### PROBLEM DESCRIPTION
Copy precisely the first line of the material below and every later line, stopping with the line that contains "787x532 pixels.".

::::::

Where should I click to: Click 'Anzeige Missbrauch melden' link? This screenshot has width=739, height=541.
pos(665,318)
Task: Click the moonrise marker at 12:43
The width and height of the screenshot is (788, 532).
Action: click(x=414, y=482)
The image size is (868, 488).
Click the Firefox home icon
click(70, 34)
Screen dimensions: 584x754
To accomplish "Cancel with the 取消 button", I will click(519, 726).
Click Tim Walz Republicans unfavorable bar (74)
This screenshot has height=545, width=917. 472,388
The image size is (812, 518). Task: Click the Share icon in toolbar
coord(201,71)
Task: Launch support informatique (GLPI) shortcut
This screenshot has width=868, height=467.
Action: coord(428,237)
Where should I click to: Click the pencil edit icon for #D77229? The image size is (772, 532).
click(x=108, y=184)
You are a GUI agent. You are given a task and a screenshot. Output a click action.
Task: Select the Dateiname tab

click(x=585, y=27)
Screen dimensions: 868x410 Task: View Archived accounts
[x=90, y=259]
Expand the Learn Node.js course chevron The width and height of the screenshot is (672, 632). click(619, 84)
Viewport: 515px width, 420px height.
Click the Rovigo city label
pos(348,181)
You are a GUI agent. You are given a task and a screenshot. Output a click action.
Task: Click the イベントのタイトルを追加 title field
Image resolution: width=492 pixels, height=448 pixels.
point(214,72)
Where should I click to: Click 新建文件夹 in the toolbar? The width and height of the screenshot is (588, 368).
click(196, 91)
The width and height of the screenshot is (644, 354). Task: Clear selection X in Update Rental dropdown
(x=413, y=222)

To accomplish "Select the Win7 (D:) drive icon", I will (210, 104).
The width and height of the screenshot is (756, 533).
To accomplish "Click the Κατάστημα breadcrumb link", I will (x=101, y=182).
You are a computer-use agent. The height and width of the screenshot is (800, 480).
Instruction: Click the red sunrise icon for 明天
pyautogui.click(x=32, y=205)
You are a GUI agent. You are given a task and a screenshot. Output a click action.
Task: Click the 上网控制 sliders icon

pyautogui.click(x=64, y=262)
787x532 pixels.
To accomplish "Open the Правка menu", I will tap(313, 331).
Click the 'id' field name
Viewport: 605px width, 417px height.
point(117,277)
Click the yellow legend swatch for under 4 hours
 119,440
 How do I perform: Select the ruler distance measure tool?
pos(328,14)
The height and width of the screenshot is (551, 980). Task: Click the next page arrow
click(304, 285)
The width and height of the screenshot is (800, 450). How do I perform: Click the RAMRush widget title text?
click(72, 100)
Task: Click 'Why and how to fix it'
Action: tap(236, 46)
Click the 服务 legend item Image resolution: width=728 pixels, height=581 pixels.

::::::

### RESPONSE TO THIS EXERCISE
Where should I click to: Click 'Anzeige Missbrauch melden' link? This screenshot has width=739, height=541.
pos(665,318)
Task: Click the moonrise marker at 12:43
The width and height of the screenshot is (788, 532).
Action: click(x=414, y=482)
The image size is (868, 488).
Click the Firefox home icon
click(70, 34)
Screen dimensions: 584x754
To accomplish "Cancel with the 取消 button", I will click(519, 726).
Click Tim Walz Republicans unfavorable bar (74)
This screenshot has height=545, width=917. 472,388
The image size is (812, 518). Task: Click the Share icon in toolbar
coord(201,71)
Task: Launch support informatique (GLPI) shortcut
This screenshot has width=868, height=467.
Action: coord(428,237)
Where should I click to: Click the pencil edit icon for #D77229? The image size is (772, 532).
click(x=108, y=184)
You are a GUI agent. You are given a task and a screenshot. Output a click action.
Task: Select the Dateiname tab

click(x=585, y=27)
Screen dimensions: 868x410 Task: View Archived accounts
[x=90, y=259]
Expand the Learn Node.js course chevron The width and height of the screenshot is (672, 632). click(619, 84)
Viewport: 515px width, 420px height.
Click the Rovigo city label
pos(348,181)
You are a GUI agent. You are given a task and a screenshot. Output a click action.
Task: Click the イベントのタイトルを追加 title field
Image resolution: width=492 pixels, height=448 pixels.
point(214,72)
Where should I click to: Click 新建文件夹 in the toolbar? The width and height of the screenshot is (588, 368).
click(196, 91)
The width and height of the screenshot is (644, 354). Task: Clear selection X in Update Rental dropdown
(x=413, y=222)

To accomplish "Select the Win7 (D:) drive icon", I will (210, 104).
The width and height of the screenshot is (756, 533).
To accomplish "Click the Κατάστημα breadcrumb link", I will (x=101, y=182).
You are a computer-use agent. The height and width of the screenshot is (800, 480).
Instruction: Click the red sunrise icon for 明天
pyautogui.click(x=32, y=205)
You are a GUI agent. You are given a task and a screenshot. Output a click action.
Task: Click the 上网控制 sliders icon

pyautogui.click(x=64, y=262)
787x532 pixels.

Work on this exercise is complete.